## À faire
Pour chaque affirmation, dites si elle est conforme au texte ci-dessous sur les origines du yoga (oui ou non) et citez mot pour mot les termes du texte qui permettent de trancher.
1. Les Munda vivent dans la partie occidentale de l'Inde.
2. L'écriture inventée par le peuple de la vallée de l'Indus n'a toujours pas été déchiffrée.
3. Le sceau de l'homme à trois visages a été découvert à Mohenjo-Dâro en 1935.

## Extrait du texte
Des Mongoloïdes plus méridionaux ont vécu et vivent toujours en Inde : les Munda. Ils sont présents du côté oriental, dans les États du Jharkhand, du Bihar et de l’Orissa. Leurs langues sont apparentées au môn-khmer de la péninsule indochinoise, regroupant le khmer et le vietnamien (très influencé par le chinois), et à quelques autres langues de la région. Ils constituent la famille austro-asiatique. Une forme de chamanisme est attestée chez les Munda, ainsi que chez certaines tribus dravidiennes de l’Inde du Sud : pour guérir un malade, le chamane envoie l’une de ses âmes au pays des esprits pour ramener celle du malade et combattre les esprits qui l’ont prise.

Les Dravidiens sont d’origine africaine, comme tout le reste de l’humanité d’ailleurs, mais à la différence des Mongoloïdes, ils n’ont jamais « blanchi » en atteignant des latitudes où le soleil se fait rare en hiver. La possession existe chez eux comme chez les Africains. C’est en quelque sorte l’inverse du chamanisme : un esprit s’empare du guérisseur. Il est dompté et guérit le malade. Il y a tout lieu de croire que les Dravidiens connaissent le chamanisme parce qu’ils l’ont emprunté aux Munda, qui sont arrivés en Inde il y a plus de quatre mille ans. Ils ont probablement apporté la culture du riz.

Il est très peu probable que des Munda ou des Dravidiens aient fondé le yoga. Il reste la possibilité d’attribuer sa fondation à un peuple qui n’existe plus, parce qu’il a été victime de l’expansion des Indo-Ârya. La vallée de l’Indus, le grand fleuve qui irrigue l’actuel Pakistan, a hébergé la plus brillante civilisation du Néolithique indien. Elle a atteint son apogée au cours du IIIe millénaire avant notre ère et a laissé un réseau de cités dont les deux principales sont Mohenjo-Dâro et Harappa. Ce peuple a inventé une écriture qui est jusqu’à maintenant restée indéchiffrée. Elle est présente sur un millier de sceaux et de cachets de forme carrée, la plupart portant aussi un animal ou un être surnaturel. Seules quelques pointes de lances ont été trouvées. La rareté des armes montre que ce peuple était pacifique. Il devait sa prospérité au commerce entre les cités et avec d’autres pays, jusqu’à la péninsule arabique.

Ces cités ont périclité avant l’arrivée des Indo-Ârya, mais le peuple qui les avait fondées, appelé les Harappéens, n’a pas dû disparaître immédiatement. Il serait surprenant qu’une telle civilisation n’ait exercé aucune influence sur les nouveaux venus. Un sceau découvert en 1928 ou 1929 à Mohenjo-Dâro montre un homme à trois visages, assis sur un siège dans une position d’apparence yogique, les bras recouverts de bracelets avec deux daims ou antilopes sous son siège, un rhinocéros, un éléphant, un tigre et un buffle à côté de lui. Il porte également de grandes cornes. John Marshall, qui supervisait les fouilles de ces cités, a considéré ce « maître des animaux » comme un précurseur de Shiva, le dieu du yoga. Il devait cependant être assez différent du Shiva que les hindous vénèrent actuellement, ou même de celui des plus anciens textes hindous.

## Lignes de données

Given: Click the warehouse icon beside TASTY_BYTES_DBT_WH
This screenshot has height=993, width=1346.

--

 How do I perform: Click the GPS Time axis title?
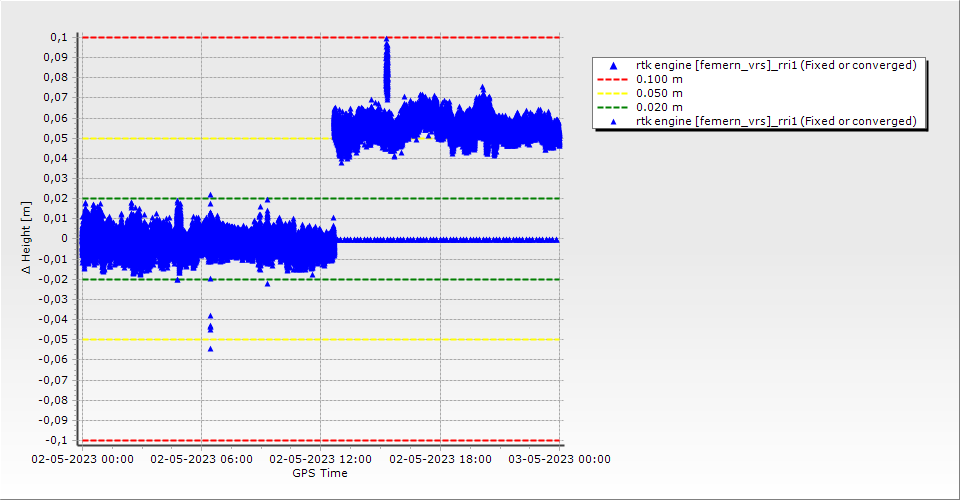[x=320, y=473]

## Corrigé de l'exercice
1. Non : « Ils sont présents du côté oriental, dans les États du Jharkhand, du Bihar et de l’Orissa. »
2. Oui : « Ce peuple a inventé une écriture qui est jusqu’à maintenant restée indéchiffrée. »
3. Non : « Un sceau découvert en 1928 ou 1929 à Mohenjo-Dâro montre un homme à trois visages »